Heather McHugh was born in California in 1948 and raised in rural Virginia. She entered Harvard University at the age of 16, where she took a seminar with Robert Lowell and had her first poem published in The New Yorker. “My whole work is to catch the word by surprise, sneaking up on language, sneaking up on the world as it lurks in words,” McHugh said. “I love the recesses of reason. That’s a great place to set my mind at rest.”
Exuding a love of language, wit, and observation, McHugh creates poems that are profoundly intelligent. Through the use of puns, rhymes, and syntactical twists, her work is an ongoing inquiry into the ways language can aid and impede participation in life. “I write because I want to find out what was bothering me . . . I’m not sure what it is that wants to be said, but I’m there to be its scribe,” says McHugh. “Almost always I’ve seen some pattern. Then comes a rocking and a humming. I find language to document that play of patterns in the world.”

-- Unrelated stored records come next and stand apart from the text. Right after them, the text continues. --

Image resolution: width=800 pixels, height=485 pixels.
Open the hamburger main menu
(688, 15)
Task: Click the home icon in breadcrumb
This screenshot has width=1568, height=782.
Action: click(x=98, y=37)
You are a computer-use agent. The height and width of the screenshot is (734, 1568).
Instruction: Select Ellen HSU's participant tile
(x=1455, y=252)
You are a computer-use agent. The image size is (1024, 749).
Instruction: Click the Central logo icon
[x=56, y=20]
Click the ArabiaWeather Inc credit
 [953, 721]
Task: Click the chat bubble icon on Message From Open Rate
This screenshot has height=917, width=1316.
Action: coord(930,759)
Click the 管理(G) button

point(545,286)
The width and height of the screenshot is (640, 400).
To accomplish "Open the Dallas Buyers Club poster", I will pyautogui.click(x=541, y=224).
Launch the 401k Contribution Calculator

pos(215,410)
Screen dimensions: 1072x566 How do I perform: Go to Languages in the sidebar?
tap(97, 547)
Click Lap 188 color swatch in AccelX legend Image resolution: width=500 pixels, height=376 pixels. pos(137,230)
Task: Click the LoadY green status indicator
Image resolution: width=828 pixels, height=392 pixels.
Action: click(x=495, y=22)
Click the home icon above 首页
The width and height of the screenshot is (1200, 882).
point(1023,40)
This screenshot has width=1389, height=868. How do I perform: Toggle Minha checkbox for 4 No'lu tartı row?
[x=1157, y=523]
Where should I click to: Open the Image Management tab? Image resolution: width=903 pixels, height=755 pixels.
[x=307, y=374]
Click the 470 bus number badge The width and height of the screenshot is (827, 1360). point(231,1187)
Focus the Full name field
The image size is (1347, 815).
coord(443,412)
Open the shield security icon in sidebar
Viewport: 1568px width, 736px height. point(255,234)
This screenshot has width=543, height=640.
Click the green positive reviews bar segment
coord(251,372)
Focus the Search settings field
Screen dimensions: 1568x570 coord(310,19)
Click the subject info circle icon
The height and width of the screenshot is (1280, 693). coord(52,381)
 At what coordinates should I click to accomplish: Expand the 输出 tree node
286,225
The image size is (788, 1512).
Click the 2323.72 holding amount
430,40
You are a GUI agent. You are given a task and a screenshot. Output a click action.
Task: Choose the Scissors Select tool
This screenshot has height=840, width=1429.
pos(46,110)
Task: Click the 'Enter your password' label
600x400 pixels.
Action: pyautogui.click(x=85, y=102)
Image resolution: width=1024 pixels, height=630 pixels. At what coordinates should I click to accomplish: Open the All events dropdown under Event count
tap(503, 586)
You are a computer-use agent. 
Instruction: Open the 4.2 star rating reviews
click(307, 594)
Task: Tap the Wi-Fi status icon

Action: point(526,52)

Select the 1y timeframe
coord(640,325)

In her book The Father of the Predicaments (1999), McHugh takes her cue from Aristotle, who wrote that “the father of the predicaments is being.” The book opens with a long poem about a loved-one dying and the limits of speech: “What did she mean? All I can call upon/is words—unsatisfactory to say/the least—a nomen always aiming/for amen, a pupil meaning/well, pre-emptively.”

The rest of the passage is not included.